In the evening, with the gauchos departed and the pulpería officially closed to the public, we added our bonfire to the sixteen others in honor of St. Peter and St. Paul, which we could count around the horizon, and gathered about the table with the pulpero’s family to play “lottery,” a two-cent gambling card game. It was long after midnight when “Pirirín” shook off the combined fascination of this and the pulpero’s amenable daughter. From my cot behind the pulpería counter I saw the day dawn rosy red, but clouds and a south wind promised rain before my companion roused himself. We got into an araña (spider), a two-wheeled cart which did somewhat resemble that web-weaving insect, and rocked and bumped away across the untracked campaña behind two half-wild young horses. Never was there a let-up from howling at and lashing the reeking animals all the rest of the morning, an English education not having cured “Pirirín” of the thoughtless cruelty bequeathed by his Spanish blood.
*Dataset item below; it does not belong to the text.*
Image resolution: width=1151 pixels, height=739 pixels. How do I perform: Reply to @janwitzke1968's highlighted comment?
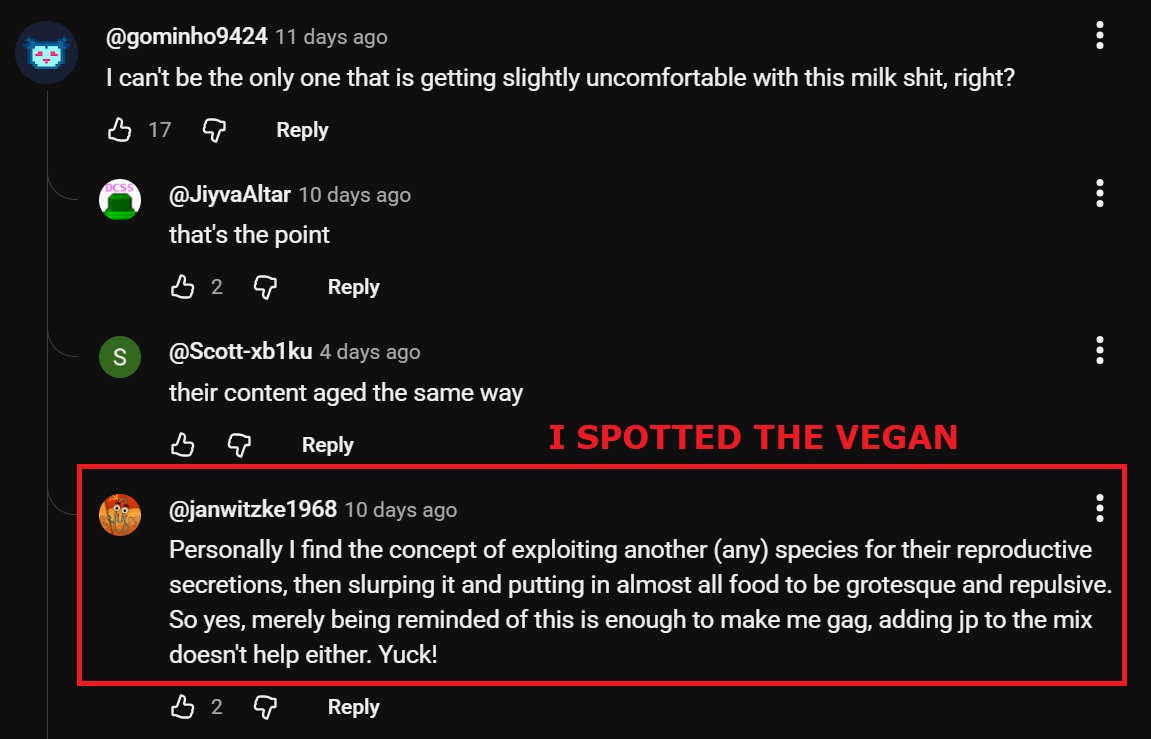click(x=352, y=706)

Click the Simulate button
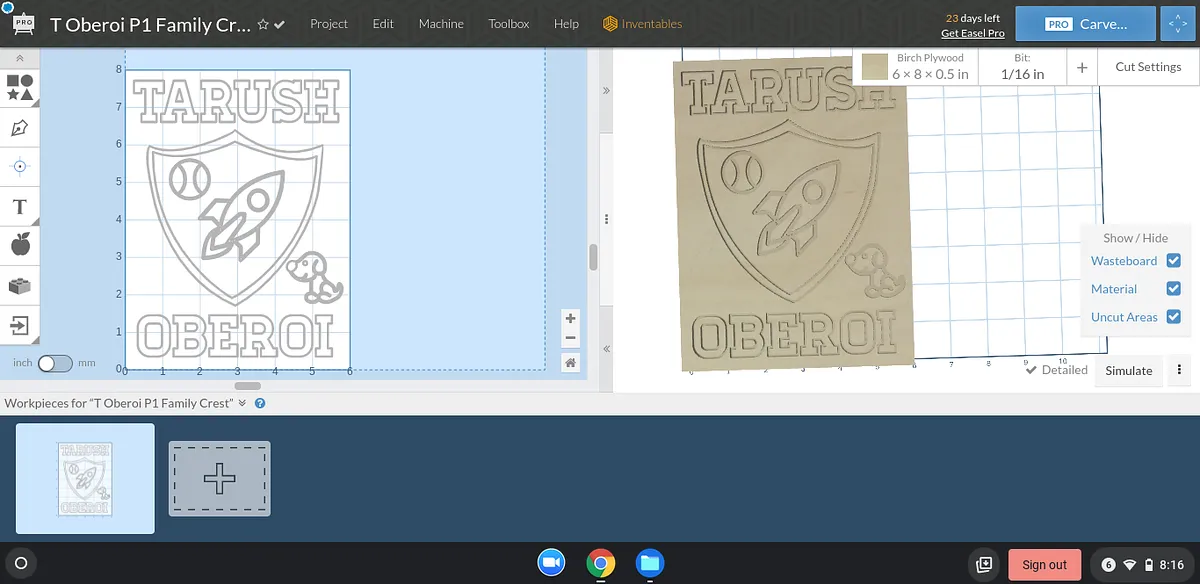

Through gullies in which we were showered with mud, up and down hill at top speed we raced, until the trembling horses were so weary that we were forced to hitch on in front of them the one the mucamo was riding. In Tacuarembó this owner, or at least prospective owner, of thousands of acres and cattle went to the cheapest hotel and slept on an ancient and broken cot in the same room with two rough and dirty plowmen, while I caught the evening train for the Brazilian border.